Verfallene "Grüne Tanne" in Halle: Gehweg gesperrt, Zukunft ungewiss
Historisches Gebäudeensemble in Halle (Saale) verfällt zusehends
Der denkmalgeschützte Gebäudekomplex an der Ecke Mansfelder Straße/Tuchrahmen in Halle (Saale) ist in einem besorgniserregenden Zustand. Die einstige Gaststätte „Grüne Tanne“, Teil des Ensembles, steht seit Jahren leer – die Fassade überzogen von Graffiti und wildem Bewuchs. Nun hat die Bausubstanz einen kritischen Punkt erreicht: Aus Sicherheitsgründen musste der angrenzende Gehweg gesperrt werden.

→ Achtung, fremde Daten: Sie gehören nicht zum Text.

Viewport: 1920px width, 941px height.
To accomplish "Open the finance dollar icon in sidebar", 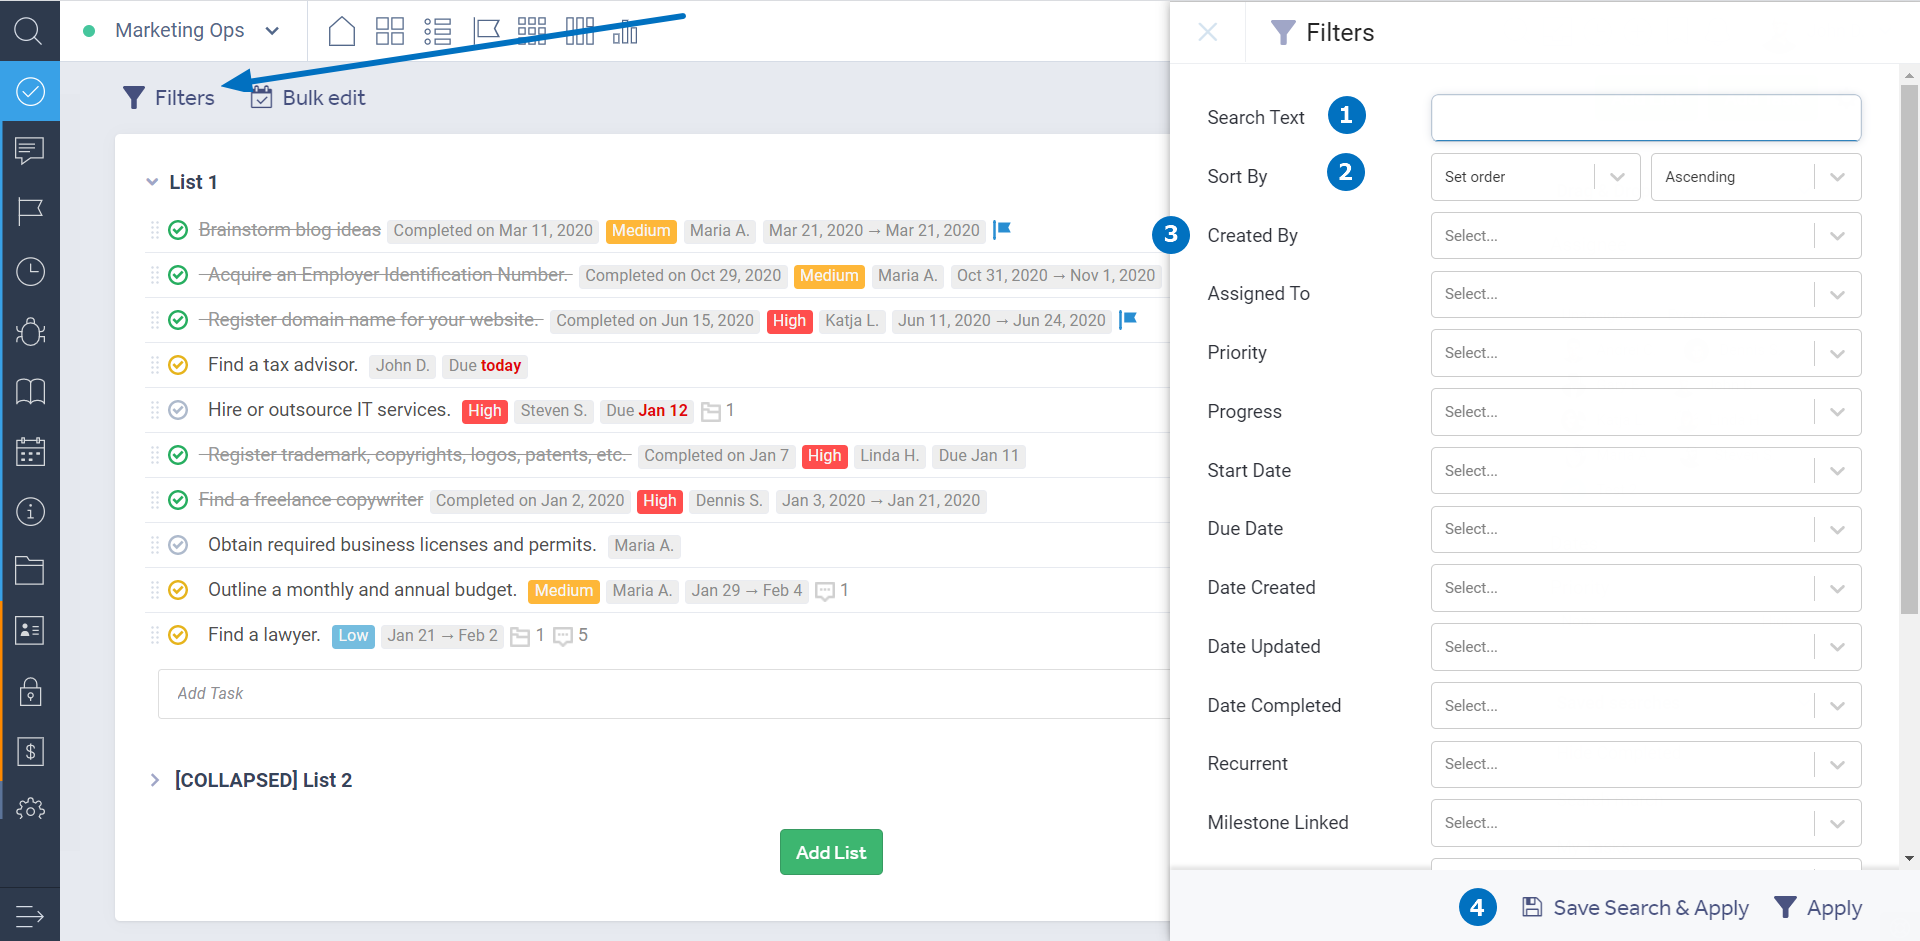I will (30, 751).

Der Verfall schreitet bereits seit Längerem voran. Bereits vor 15 Jahren wurde die „Grüne Tanne“ in die „Rote Liste“ der gefährdeten Denkmäler der Stadt aufgenommen. Ein Brand im Jahr 2021 verschärfte die Situation und beschleunigte den Zerfall der ohnehin maroden Strukturen.

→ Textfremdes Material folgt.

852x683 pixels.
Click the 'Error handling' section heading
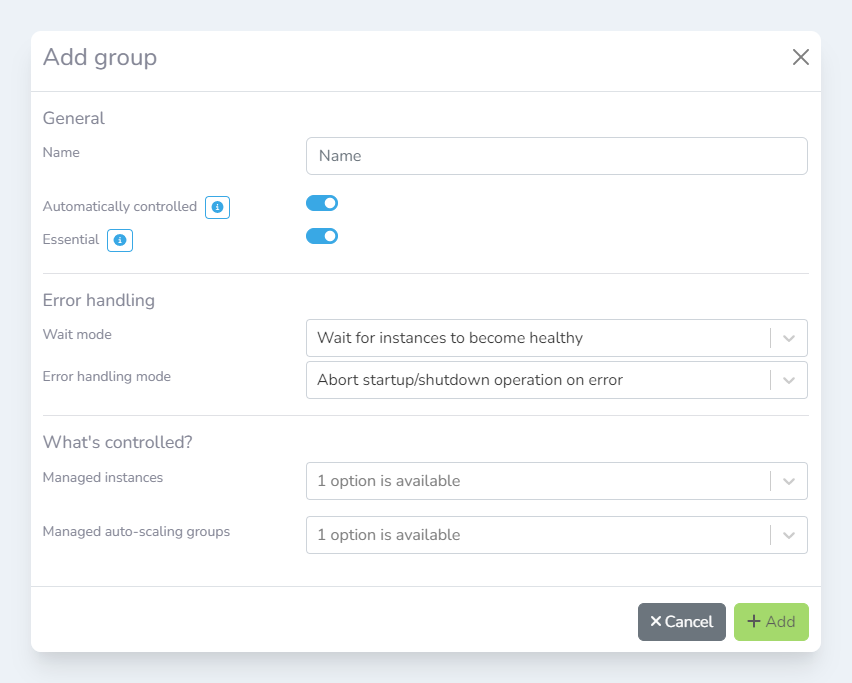(99, 300)
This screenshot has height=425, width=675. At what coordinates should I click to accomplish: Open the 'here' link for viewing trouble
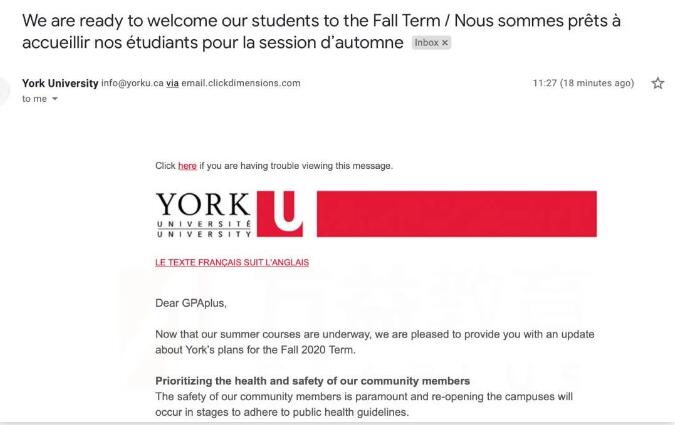187,166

Der Projektentwickler Norsk, der das Gelände sanieren und erweitern wollte, meldete Insolvenz an – die Bauarbeiten kamen zum Erliegen. René Rebenstorf, Leiter des Stadtplanungsamts Halle, bestätigte, dass die Verhandlungen mit dem Insolvenzverwalter nur schleppend vorankommen. Ein Denkmalschutz-Spezialist hat inzwischen Interesse bekundet, die bestehenden Gebäude zu erhalten, ohne Neubauten zu errichten.

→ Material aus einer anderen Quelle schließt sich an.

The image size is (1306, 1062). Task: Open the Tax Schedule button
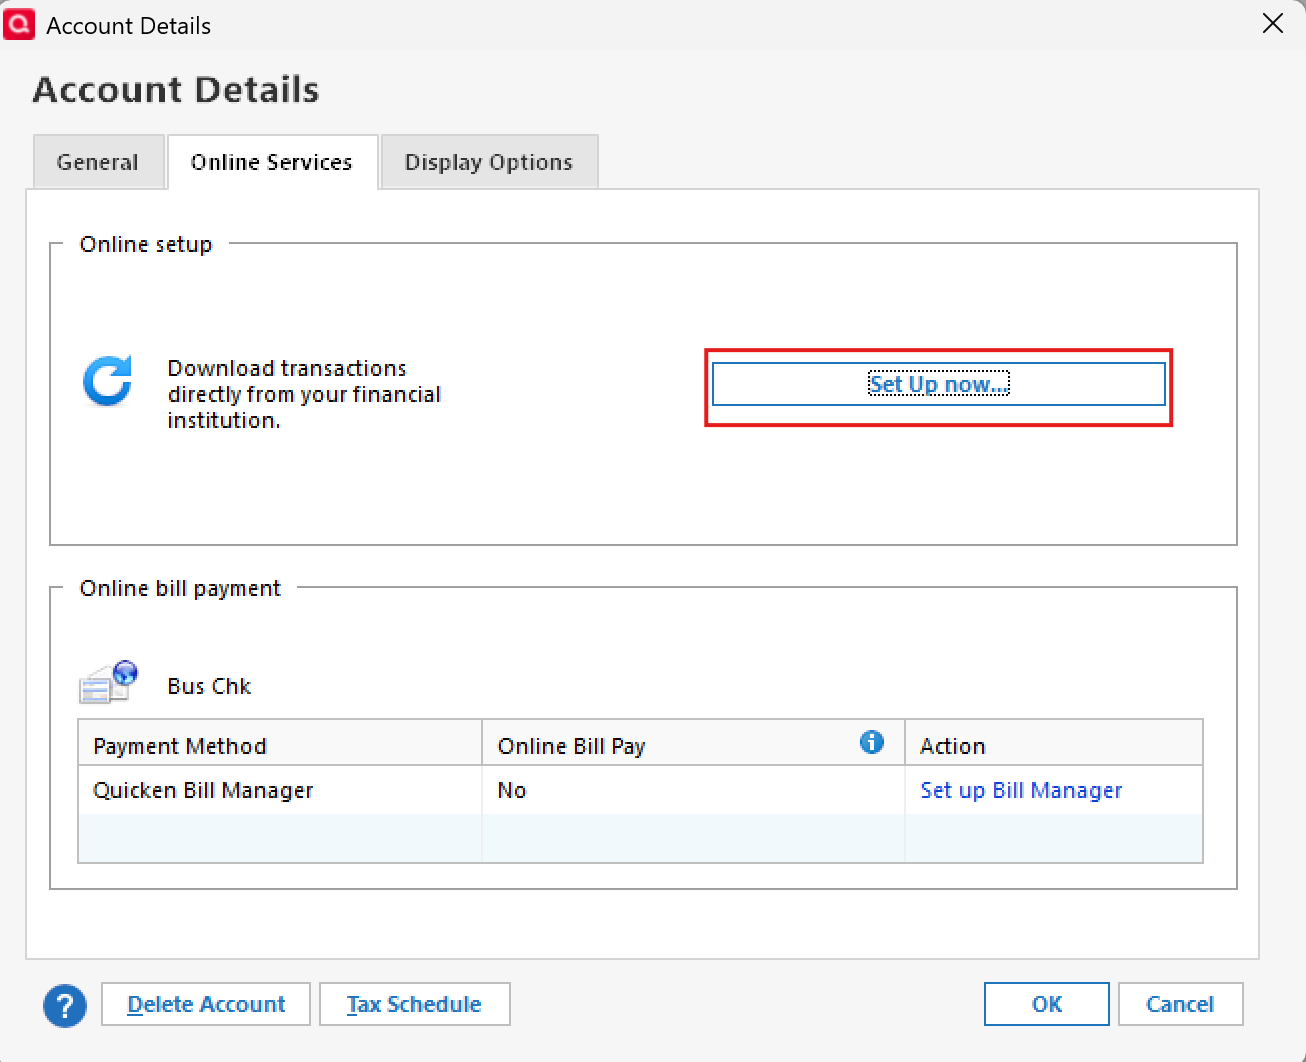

Angesichts der akuten Einsturzgefahr durch herabfallende Mauerteile hat die Stadt den Gehweg abgesichert. Nun prüft die Verwaltung rechtliche Schritte gegen den insolventen Eigentümer und erwägt Notmaßnahmen, um die Sicherheit für Fußgänger wiederherzustellen.
Die Zukunft des historischen Ensembles bleibt ungewiss. Noch sind keine endgültigen Entscheidungen gefallen; die Stadt lotet weiterhin Optionen aus, um das Gelände zu stabilisieren. Bis auf Weiteres bleibt der Gehweg gesperrt – und die Gebäude stehen auf der Kippe.